The Resource Center for Sexual & Gender Diversity, Undocumented Student Services, MultiCultural Center, and UC Immigrant Legal Services Center are kicking off the 2018 Immigration Awareness Week this week. Events include an art workshop, panel on intersectionality, and updates on “immigration policies protections including DACA, Dream Act, TPS.”

UC activists will head to UC San Francisco for the first Board of Regents meeting of 2018, where the regents are expected to vote on a proposed 2.7 percent in-state tuition hike on Wednesday and Thursday. An action item document from the University of California website states that the new funds will be used to make up for “lower-than-expected” state support. Funds will go to financial aid, mental health services, additional classes, and improving technology. If passed, it would generate an extra $137 million in funding.


Once the home of Crushcakes Cafe and Kol’s Café, Chinese restaurant 212 Degrees Hot Pot will soon inhabit the empty storefront at 6533 Trigo Rd, next to the Amazon lockers storefront. The owners of Kol’s Café placed a temporary closure sign on the door in May 2017 and officially closed the restaurant in September 2017.


County officials announced that the Thomas Fire had been 100 percent contained on Jan. 12, just over a month after it broke out near Thomas Aquinas College in Santa Paula. By the time firefighters contained the blaze, the Thomas Fire had become the largest wildfire in modern California history, totaling 281,893 acres burned. Over 1,000 structures burned, and two people were killed.

Women across the nation participated in the second annual Women’s March on Jan. 20, with a rally of nearly 3,500 people in Santa Barbara’s De la Guerra Plaza. The Santa Barbara Police Department asked that people not march, according to the Santa Barbara Independent, because a number of officers are still aiding the mudslide recovery efforts in Montecito.

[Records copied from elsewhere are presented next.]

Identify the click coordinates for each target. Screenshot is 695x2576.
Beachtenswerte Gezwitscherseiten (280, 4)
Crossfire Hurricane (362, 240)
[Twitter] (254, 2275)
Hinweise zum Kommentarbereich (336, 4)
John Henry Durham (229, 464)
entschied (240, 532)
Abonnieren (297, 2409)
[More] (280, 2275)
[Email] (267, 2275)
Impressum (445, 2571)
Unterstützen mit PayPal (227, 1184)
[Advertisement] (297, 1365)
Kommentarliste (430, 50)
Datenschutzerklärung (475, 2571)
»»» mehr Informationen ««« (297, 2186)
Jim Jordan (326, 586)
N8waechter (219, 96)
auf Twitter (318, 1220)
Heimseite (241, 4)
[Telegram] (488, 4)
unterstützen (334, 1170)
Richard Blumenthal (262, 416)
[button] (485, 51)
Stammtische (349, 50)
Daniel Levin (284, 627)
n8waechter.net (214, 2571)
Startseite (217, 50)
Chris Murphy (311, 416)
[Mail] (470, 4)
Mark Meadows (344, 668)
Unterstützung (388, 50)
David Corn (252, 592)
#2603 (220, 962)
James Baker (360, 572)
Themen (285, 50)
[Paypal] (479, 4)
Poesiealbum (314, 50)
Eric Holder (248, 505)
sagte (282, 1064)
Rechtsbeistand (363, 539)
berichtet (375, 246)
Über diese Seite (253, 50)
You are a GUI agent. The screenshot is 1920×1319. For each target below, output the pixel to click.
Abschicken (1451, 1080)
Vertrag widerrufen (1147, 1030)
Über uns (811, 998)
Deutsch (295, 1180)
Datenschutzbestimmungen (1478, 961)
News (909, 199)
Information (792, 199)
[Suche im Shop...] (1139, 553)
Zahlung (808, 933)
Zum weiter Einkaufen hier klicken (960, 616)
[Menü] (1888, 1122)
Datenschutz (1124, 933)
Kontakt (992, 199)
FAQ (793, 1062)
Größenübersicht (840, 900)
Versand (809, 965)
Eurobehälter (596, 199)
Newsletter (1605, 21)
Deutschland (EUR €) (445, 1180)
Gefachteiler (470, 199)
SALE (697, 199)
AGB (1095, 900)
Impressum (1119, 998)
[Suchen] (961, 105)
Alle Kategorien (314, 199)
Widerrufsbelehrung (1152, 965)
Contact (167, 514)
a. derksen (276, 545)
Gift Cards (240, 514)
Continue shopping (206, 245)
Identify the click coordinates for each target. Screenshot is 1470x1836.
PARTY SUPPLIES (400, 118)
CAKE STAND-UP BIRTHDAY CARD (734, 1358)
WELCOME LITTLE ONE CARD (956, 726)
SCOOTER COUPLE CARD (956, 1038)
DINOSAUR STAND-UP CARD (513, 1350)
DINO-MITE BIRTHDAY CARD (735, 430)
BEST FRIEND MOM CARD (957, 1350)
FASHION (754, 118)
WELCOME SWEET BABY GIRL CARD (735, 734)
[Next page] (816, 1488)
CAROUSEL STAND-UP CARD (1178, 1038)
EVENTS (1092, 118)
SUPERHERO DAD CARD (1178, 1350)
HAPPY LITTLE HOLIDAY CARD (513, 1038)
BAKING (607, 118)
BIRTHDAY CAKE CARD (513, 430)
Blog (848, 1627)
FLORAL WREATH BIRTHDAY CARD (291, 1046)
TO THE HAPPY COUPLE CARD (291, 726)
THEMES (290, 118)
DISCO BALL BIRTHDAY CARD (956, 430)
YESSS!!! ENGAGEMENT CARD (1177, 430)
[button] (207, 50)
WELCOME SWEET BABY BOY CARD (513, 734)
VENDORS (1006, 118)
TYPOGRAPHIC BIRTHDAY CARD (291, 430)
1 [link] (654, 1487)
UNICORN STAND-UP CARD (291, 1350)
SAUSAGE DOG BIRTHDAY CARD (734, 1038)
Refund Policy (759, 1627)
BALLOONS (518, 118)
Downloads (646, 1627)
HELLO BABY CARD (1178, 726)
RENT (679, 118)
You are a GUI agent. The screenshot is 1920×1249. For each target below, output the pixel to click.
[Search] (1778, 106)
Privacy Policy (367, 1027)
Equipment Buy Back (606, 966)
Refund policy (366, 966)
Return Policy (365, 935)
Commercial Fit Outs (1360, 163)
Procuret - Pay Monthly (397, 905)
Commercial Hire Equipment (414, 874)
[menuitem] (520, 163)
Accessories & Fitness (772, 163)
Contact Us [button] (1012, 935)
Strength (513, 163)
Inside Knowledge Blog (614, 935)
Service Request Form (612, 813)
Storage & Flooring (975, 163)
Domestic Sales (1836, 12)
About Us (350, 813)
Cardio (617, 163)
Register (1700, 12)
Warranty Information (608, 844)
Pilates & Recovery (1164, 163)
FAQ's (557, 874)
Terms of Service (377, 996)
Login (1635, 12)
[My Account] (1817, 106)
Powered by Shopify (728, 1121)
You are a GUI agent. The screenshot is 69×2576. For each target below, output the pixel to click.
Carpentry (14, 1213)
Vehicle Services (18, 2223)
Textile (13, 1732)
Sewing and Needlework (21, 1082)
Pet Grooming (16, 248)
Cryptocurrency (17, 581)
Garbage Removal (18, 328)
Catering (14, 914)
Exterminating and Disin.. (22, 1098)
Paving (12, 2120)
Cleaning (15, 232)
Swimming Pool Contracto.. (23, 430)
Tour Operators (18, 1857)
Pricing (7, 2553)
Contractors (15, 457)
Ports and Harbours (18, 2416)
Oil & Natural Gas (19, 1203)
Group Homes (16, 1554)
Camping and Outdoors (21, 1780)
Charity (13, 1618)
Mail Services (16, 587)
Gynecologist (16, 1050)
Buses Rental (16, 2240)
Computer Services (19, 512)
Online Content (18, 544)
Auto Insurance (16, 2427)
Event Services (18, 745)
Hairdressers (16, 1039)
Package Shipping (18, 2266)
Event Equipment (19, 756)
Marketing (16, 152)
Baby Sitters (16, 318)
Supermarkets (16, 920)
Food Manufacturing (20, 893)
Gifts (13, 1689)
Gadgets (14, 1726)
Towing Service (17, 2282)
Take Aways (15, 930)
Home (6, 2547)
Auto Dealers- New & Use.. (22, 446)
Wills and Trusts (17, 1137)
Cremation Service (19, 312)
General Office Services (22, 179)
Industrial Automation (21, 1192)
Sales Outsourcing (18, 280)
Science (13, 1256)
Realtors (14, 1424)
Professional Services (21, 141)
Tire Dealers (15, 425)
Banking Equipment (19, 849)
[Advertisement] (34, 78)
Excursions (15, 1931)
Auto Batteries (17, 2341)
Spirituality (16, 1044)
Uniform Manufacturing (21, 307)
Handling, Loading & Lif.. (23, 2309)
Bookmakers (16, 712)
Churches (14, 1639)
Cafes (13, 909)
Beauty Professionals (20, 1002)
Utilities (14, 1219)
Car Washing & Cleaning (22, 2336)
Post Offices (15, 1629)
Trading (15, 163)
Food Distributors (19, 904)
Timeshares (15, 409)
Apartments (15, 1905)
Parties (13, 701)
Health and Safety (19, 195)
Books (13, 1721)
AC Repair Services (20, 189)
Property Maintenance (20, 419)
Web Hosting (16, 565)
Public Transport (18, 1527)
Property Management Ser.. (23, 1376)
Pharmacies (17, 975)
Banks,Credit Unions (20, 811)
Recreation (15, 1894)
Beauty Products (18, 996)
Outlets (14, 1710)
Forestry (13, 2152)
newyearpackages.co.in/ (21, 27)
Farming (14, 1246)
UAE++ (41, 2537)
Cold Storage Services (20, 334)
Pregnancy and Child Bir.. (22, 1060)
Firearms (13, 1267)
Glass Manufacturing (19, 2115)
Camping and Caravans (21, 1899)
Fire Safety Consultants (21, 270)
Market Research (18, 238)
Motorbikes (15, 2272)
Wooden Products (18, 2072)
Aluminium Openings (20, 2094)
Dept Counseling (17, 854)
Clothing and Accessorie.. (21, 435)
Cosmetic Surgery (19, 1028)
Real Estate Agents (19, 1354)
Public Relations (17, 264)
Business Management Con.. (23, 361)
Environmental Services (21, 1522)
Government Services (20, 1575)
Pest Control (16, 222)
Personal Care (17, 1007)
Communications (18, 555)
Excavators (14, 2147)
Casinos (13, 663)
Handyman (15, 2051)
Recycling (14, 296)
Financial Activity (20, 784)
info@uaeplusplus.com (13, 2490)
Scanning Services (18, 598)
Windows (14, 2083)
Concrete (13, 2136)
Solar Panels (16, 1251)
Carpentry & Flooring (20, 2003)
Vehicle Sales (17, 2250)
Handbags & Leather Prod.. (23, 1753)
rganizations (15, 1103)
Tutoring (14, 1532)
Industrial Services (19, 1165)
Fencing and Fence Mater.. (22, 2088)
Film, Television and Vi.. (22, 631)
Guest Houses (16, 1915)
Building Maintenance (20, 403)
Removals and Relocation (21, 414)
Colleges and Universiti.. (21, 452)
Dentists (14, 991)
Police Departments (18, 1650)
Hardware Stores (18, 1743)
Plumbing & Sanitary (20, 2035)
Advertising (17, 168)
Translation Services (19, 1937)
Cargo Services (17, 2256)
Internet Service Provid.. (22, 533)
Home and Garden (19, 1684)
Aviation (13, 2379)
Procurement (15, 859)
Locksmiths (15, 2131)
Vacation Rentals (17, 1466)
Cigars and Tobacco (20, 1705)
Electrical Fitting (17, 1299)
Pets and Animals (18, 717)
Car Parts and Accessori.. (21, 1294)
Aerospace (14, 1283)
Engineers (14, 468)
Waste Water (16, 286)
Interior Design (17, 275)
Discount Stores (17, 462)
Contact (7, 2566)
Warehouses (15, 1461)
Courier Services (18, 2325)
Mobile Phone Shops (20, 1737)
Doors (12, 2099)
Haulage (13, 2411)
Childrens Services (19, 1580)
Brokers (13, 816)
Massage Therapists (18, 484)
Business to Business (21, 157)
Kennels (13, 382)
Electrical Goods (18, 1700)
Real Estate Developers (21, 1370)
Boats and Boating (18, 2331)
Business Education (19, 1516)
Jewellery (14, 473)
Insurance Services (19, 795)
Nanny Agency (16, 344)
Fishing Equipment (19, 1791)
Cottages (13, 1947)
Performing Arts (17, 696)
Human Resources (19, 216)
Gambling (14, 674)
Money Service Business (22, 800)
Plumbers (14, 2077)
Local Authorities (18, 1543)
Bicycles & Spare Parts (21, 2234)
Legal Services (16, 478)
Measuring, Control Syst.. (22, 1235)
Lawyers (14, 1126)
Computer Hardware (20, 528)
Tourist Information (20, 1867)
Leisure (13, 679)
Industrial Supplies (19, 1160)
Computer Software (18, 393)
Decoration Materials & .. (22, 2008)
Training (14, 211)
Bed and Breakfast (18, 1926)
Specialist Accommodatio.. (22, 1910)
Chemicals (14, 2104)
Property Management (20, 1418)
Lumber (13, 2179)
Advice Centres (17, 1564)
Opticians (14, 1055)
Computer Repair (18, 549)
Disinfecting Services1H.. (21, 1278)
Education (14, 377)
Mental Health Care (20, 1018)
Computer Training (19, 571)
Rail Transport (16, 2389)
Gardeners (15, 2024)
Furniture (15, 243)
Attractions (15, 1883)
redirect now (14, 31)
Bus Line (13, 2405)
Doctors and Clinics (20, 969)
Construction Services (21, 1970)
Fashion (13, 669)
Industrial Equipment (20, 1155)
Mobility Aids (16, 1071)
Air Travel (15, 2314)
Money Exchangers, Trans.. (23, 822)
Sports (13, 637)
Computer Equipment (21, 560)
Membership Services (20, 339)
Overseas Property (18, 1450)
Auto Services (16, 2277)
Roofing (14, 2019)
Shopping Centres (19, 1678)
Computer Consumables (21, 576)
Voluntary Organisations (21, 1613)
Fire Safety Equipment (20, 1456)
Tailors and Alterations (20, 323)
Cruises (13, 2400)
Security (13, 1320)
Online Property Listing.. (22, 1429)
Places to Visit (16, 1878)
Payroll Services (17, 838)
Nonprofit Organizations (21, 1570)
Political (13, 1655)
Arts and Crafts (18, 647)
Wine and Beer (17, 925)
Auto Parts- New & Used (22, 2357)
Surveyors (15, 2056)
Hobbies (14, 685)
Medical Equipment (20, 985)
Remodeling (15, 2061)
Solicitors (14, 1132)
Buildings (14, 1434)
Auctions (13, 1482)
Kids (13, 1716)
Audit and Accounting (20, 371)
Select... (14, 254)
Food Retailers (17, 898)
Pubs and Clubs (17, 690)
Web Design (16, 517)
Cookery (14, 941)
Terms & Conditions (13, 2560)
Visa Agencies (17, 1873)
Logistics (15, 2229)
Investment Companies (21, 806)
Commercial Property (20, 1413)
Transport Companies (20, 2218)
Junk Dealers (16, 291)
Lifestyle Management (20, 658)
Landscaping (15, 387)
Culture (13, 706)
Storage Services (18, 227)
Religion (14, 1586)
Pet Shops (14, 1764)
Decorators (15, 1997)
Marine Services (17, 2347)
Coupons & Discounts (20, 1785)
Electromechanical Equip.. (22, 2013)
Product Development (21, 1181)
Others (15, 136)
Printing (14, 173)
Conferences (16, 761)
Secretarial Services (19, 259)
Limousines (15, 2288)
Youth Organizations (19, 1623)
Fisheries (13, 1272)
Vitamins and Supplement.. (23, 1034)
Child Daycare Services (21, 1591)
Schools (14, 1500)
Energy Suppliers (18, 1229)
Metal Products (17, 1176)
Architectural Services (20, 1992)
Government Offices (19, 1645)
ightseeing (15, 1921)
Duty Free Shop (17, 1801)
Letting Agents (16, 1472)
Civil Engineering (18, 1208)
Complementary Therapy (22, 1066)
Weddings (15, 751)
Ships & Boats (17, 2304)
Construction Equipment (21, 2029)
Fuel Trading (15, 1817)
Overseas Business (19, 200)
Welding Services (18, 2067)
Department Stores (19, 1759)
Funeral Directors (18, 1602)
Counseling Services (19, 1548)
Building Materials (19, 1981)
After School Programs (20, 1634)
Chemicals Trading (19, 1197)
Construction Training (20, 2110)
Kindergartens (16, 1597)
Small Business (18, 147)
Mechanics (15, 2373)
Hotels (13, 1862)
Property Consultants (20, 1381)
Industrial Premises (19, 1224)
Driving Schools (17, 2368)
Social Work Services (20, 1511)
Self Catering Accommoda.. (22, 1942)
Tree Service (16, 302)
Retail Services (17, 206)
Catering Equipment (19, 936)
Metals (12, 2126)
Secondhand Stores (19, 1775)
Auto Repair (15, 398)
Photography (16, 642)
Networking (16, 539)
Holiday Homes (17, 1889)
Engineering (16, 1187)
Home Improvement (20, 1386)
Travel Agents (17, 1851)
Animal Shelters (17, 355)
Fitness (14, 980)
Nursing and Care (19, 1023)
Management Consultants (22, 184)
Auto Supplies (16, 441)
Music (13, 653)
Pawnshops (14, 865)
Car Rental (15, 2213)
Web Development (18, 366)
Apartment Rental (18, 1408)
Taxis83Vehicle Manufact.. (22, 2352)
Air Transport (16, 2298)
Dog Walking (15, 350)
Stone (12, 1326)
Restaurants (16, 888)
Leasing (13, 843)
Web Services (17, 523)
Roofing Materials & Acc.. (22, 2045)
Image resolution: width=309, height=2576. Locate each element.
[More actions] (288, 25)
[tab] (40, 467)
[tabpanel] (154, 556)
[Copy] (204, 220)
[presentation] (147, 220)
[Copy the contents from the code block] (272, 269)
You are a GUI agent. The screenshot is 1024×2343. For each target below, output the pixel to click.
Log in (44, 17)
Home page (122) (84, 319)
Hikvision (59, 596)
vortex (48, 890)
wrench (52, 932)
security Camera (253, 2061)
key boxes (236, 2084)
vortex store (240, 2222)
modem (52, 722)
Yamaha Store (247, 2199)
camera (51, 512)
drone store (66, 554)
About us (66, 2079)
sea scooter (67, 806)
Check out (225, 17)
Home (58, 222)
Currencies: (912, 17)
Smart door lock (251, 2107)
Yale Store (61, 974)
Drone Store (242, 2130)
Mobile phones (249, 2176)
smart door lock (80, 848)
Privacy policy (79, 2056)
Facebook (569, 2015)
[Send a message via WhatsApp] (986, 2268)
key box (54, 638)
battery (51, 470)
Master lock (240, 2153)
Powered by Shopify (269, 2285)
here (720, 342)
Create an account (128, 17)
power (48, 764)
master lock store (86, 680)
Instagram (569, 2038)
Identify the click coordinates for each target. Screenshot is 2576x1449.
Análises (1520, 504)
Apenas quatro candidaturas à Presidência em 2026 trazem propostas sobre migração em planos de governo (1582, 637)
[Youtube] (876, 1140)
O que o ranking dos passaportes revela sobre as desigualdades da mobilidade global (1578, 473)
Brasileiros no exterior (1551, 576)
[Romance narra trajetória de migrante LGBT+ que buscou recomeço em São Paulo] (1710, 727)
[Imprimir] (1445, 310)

Alaskan residents woke up early on Jan. 23 to a 7.9 magnitude earthquake, which prompted tsunami alerts down the West Coast. The National Weather Service called off the alert for the Californian coast at 4:17 a.m. Had a tsunami hit the Central Coast, the National Weather Service estimated that large waves would arrive in Santa Barbara between 6 and 7 a.m.

A budget proposal from Governor Jerry Brown’s office earlier this month showed that the state has a $6.1 billion budget surplus for the 2018-19 fiscal year. In his projection, Brown allocated $33.7 billion for the state’s higher education systems, which is approximately $893 million more than 2017-18. Critics say that the governor has not contributed enough to close the funding gap at the UC and CSU. In turn, Brown told reporters at a press conference on Jan. 10 that administrators need more “scrutiny” and “need to step up and more creatively engage in the process of making education reasonable and affordable.”